No previous exposure to the "Stargazer" series is needed to explain anything in the story, so don’t let that become a roadblock to reading this one. At the same time, the ending feels somewhat contrived, leaving an interesting premise in search of a compelling conclusion.
"Mirror Universe: Shards and Shadows" available now at Amazon
UPDATE on Pocket’s 2010 Plans –
New Mini Series Coming + more details on Shattered Light anthology
Two weeks ago TrekMovie ran a feature previewing Pocket Books plans for 2009 and also diving a bit into 2010. Today we have some more details and clarifications on the 2010 plans. The 2009/2010 preview article noted that Pocket is introducing a new alien threat called ‘The Typhon Pact’ in 2009, and it will be featured prominently in the 24th century Star Trek books in 2010. The article also previewed a sketch for a new design of the USS Aventine and noted it will appear on at least one cover in 2010 as part of a new series. Pocket Books Star Trek editor Margaret Clark has now given us more details on this series, telling TrekMovie she is planning a new mini series titled ‘The Typhon Pact’ which will be structured like the Destiny Trilogy, covering multiple captains and multiple ships (including the Aventine). The series will kick off around the summer of 2010 and will be longer than a trilogy, but Clark could not be pinned down to exactly how many books. She also said that, at this time, there were no plans for a standalone series of ‘Aventine’ books, but Capt. Dax and the Aventine will continue to be part of the new ‘meta story’ that will be woven into the 24th century Star Trek novels.

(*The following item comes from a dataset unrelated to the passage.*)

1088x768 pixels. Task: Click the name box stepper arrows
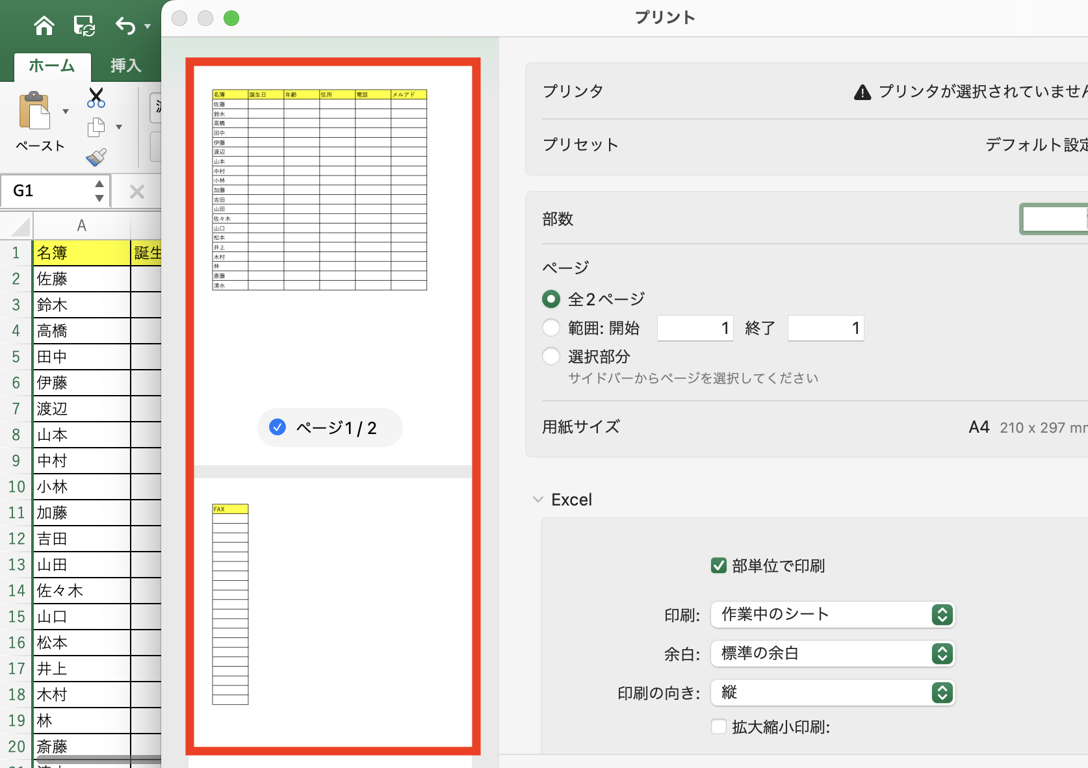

We also have a correction from the original article regarding the "Shattered Light" Myriad Universe anthology of three novellas. The original article revealed that Scott Pearson would be doing a ‘what if?’ Sulu story, but Pearson’s entry will actually be focused on Arne Darvin with a timeline that kicks off after an alternate take on "Troubles with Tribbles." There is a Sulu story in the book, and that is being written by Steven Mollmann and Michael Schuster and will be set in an alternative TOS movie era and deal with both Hikaru and his daughter Demora Sulu. As previously reported, the third entry will be a TNG story by David R. George. "Myriad Universe: Shattered Light" is slated to arrive August 2010.
This is a busy month for Star Trek books. Next week The Library Computer concludes its look at the "Shards and Shadows" anthology and in coming weeks, we’ll also be looking at Kevin Ryan’s new TOS novel "Sacrifices of War" and we return to the 24th century with Keith R.A. DeCandido in "A Singular Destiny".